Journalists only got the chance to ask Sunak himself this today after he avoided TV interviews for 48 hours (following this fraught encounter with Sky News’ Sam Coates over his D-Day exit). This is just one of the morbid symptoms now afflicting the Conservative Party.
An aide to the Tory chairman Richard Holden interjected during another Sky interview as Holden was questioned on why he chose to stand in Basildon and Billericay, Essex (Tory majority: 20,412) so distant from the marginal North Durham, which is replacing his previous seat of North West Durham. The party, meanwhile, has suspended all social media campaigning owing to financial woes. So low is morale that some of its activists are on a de facto strike.
At the outset of the election, a Labour insider observed to me: “The government controls the timing of the election but you would think we control it.” This impression has only deepened in the weeks since. A snap election that was intended to revive Tory fortunes has seen Labour’s poll lead increase from an average of 20 points to 22 points.
One of the Western world’s most successful parties now faces perhaps the worst defeat in its history. First past the post – as the Liberal Democrats and Scottish Labour can testify – ruthlessly punishes parties that shed support across the country.

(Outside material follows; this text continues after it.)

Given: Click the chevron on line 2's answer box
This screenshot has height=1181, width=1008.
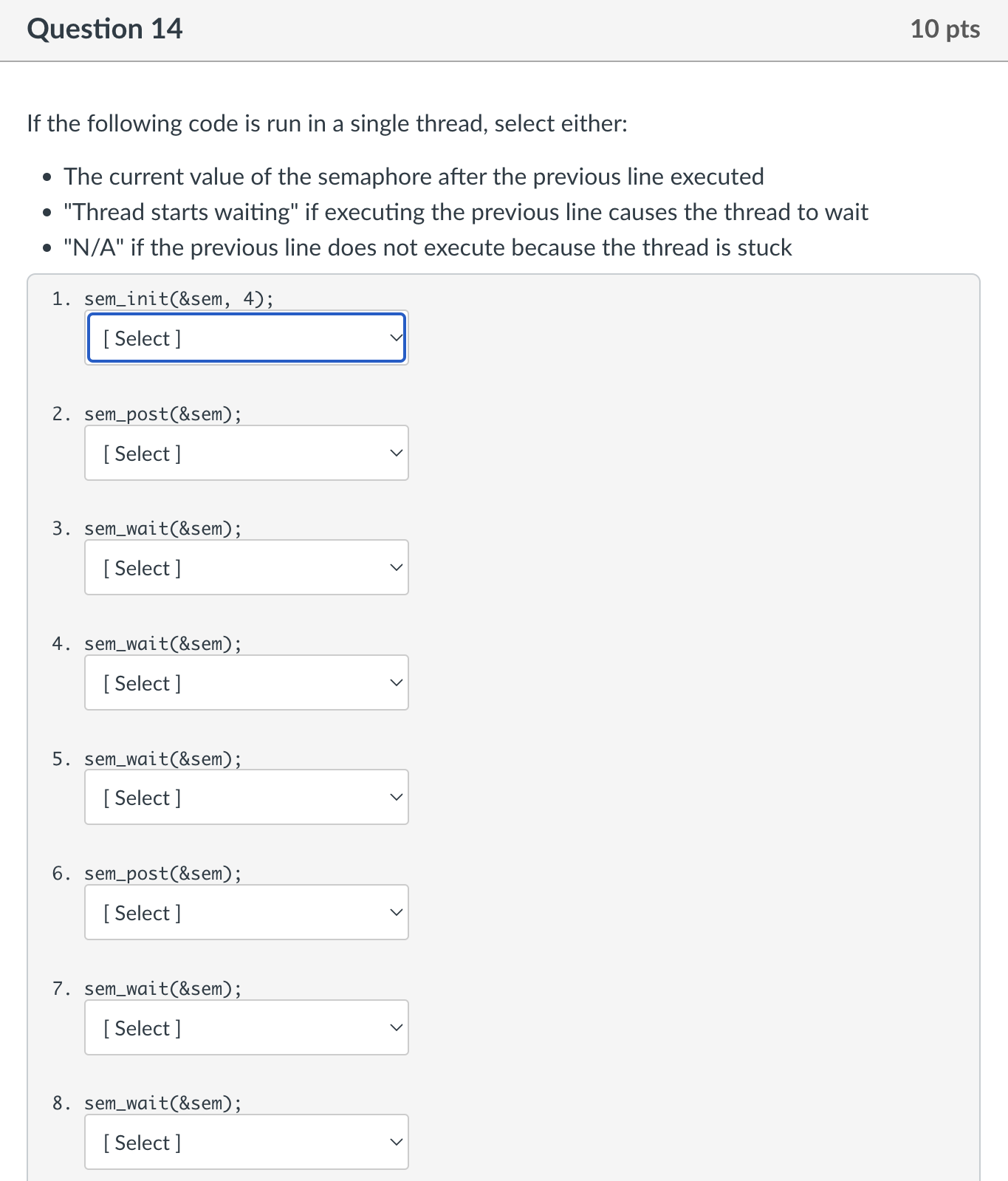Looking at the screenshot, I should pyautogui.click(x=396, y=453).
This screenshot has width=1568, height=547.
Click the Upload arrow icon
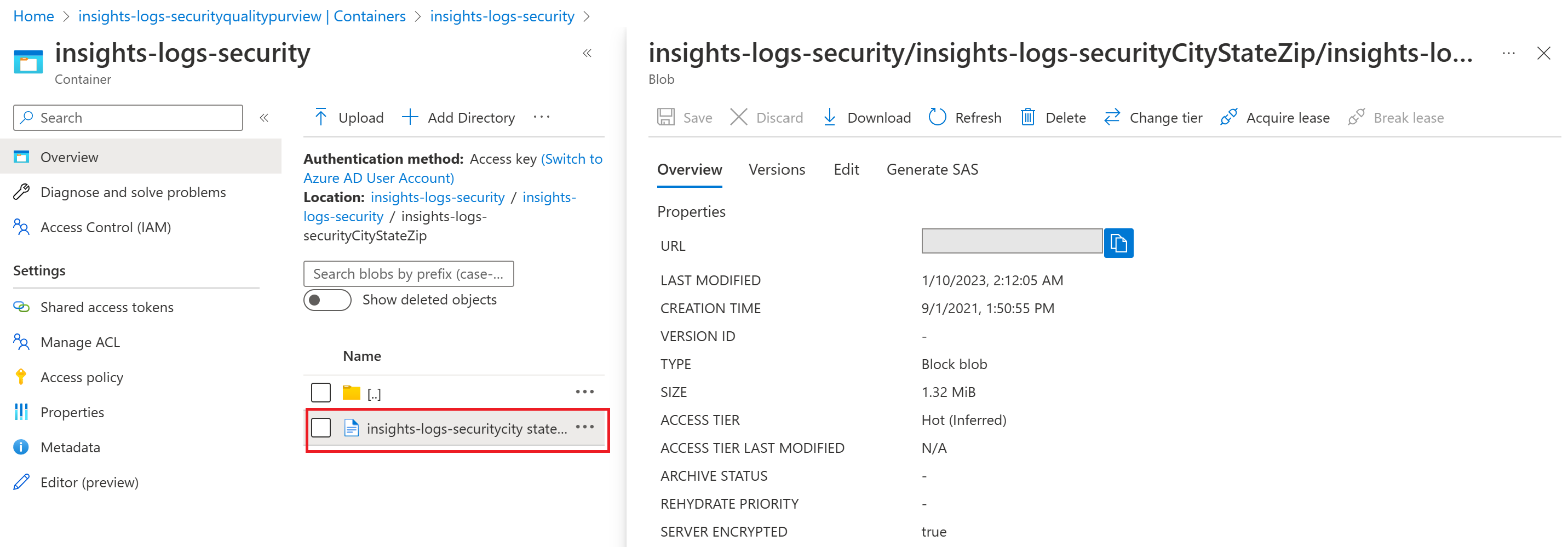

In 2005, on the eve of Labour’s third consecutive election victory, Geoffrey Wheatcroft published The Strange Death of Tory England. Expect to see this title invoked in the weeks ahead.
Yet there is arguably nothing strange about the Tories’ near-death – the culprits are well known. The party elected Boris Johnson – a man whose colleagues repeatedly described him as unfit to be prime minister. It then elected Liz Truss, a free-market ideologue who wanted to govern a country other than Britain.
In the manner of someone lighting a match in a petrol station, both leaders set fire to their party’s majority. Sunak has since failed to douse the flames and has lit a few matches of his own.
Most elections are won or lost before a campaign begins. It wasn’t the Sheffield rally that denied Neil Kinnock victory in 1992 and it wasn’t the bacon sandwich or the “EdStone” that cost Ed Miliband in 2015 (both men were already destined for defeat). Similarly, though the correlation will be irresistible to some, it wasn’t the D-Day debacle that doomed Sunak. It was, however, a moment that crystallised why the Prime Minister is losing: poor political judgement; a remote and distant style; an impatience with much of humanity.
Parties can sometimes lose an election but win a campaign (recall Labour’s “brilliant defeat” in 1987 or its 2017 insurgency). The Conservatives, however, are currently losing both. They now resemble a zombie party: one no longer truly human which can only stagger to meet its fate on 4 July.